§ Information given:
+===+

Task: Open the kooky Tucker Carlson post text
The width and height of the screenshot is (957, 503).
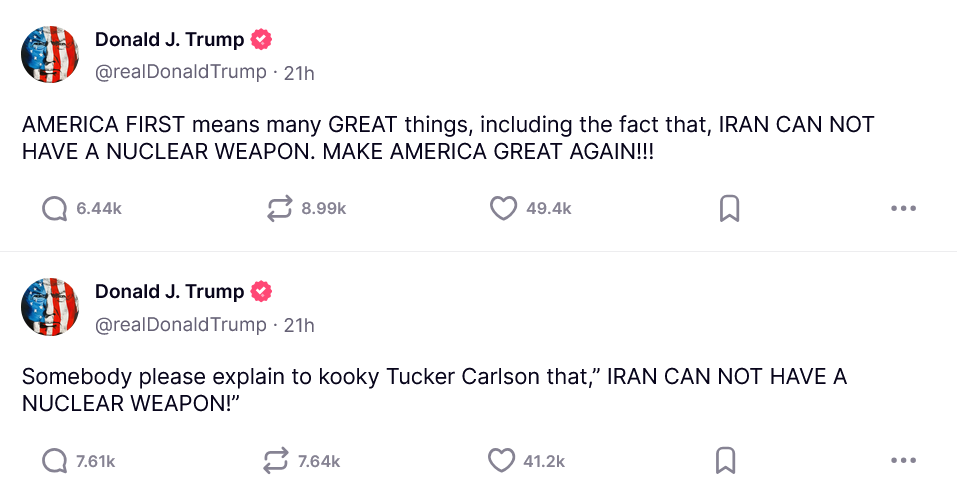Action: [434, 390]
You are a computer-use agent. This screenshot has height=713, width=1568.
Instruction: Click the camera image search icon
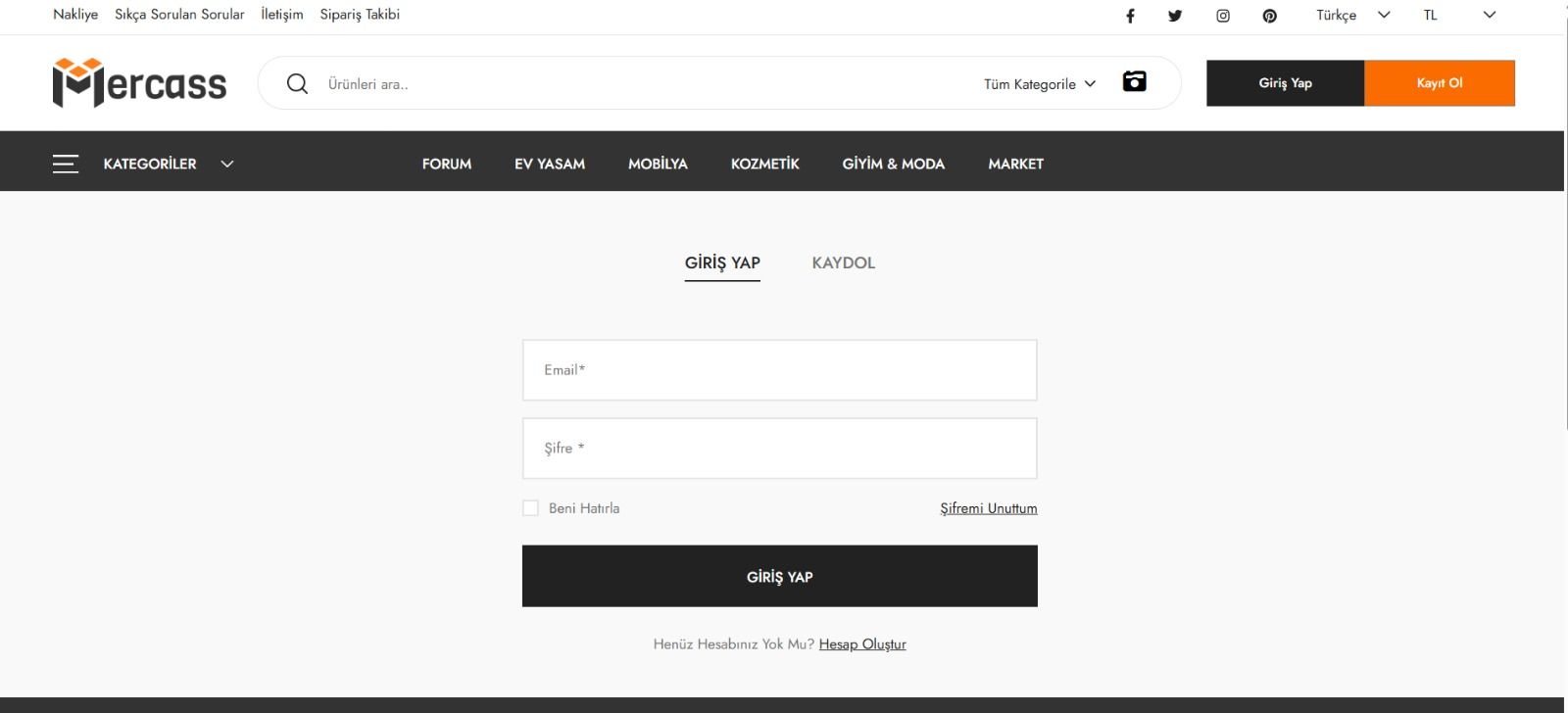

+===+

§ Your instructions: Each record, word for word, should be printed again without its pictures.

§ Result below:
Task: Open the kooky Tucker Carlson post text
The width and height of the screenshot is (957, 503).
Action: [434, 390]
You are a computer-use agent. This screenshot has height=713, width=1568.
Instruction: Click the camera image search icon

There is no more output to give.